I wrote this above poem this past week after burning some brush in my back yard. It made me think a lot about "going through the fire" and what that means for people. Traditionally to say that you are going through the fire it means you are going through a rough time and you cannot wait to get out of it. It means you are in the hard times in life and you wish you weren't... I think we have had it all wrong from the start. Through a conversation with a good friend of mine I have realized this more and more, going through the fire is a blessing, not a curse. While it hurts to go through hard situations, while learning lessons the hard way is, well, hard... It is worth it. It is the only way and the best way to learn. We see scars and we hear stories and we apologize to those who have them, we hurt for them... We hurt for ourselves... 

While I will never be happy for friends who are going through the fire, more and more I am realizing that it is a blessing. It is gains through pains. We cry out to God and ask how he could put us through this?! How could he do this to us?! Doesn't he love us?!.... And all the while, he does, he is, he always will. The pain is temporary, but the lessons we learn and the character we build is unimaginably stronger. 

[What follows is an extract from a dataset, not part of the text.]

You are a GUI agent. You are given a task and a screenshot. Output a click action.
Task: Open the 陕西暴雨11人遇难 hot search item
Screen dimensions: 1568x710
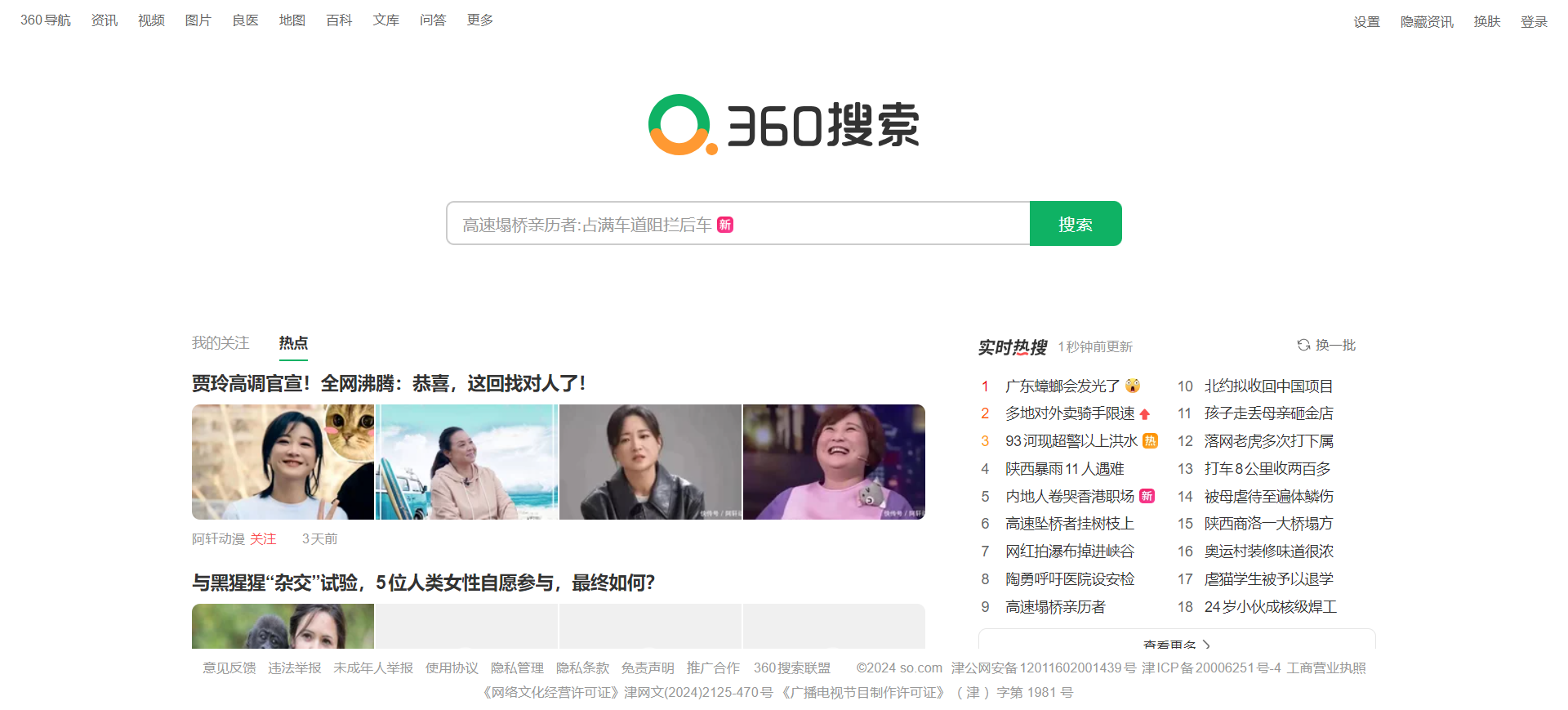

I was at a college graduation (for my sister and cousin no less), the commencement speech was one of the best I've heard. In this speech the speaker said a phrase that her grandfather told her, a phrase I'm not likely to forget. She said "Sometimes mans' rejection is God's protection"... For all of you who are going through the fire, remember that the flames are temporary but the knowledge and wisdom you will gain from pushing through is incomparable.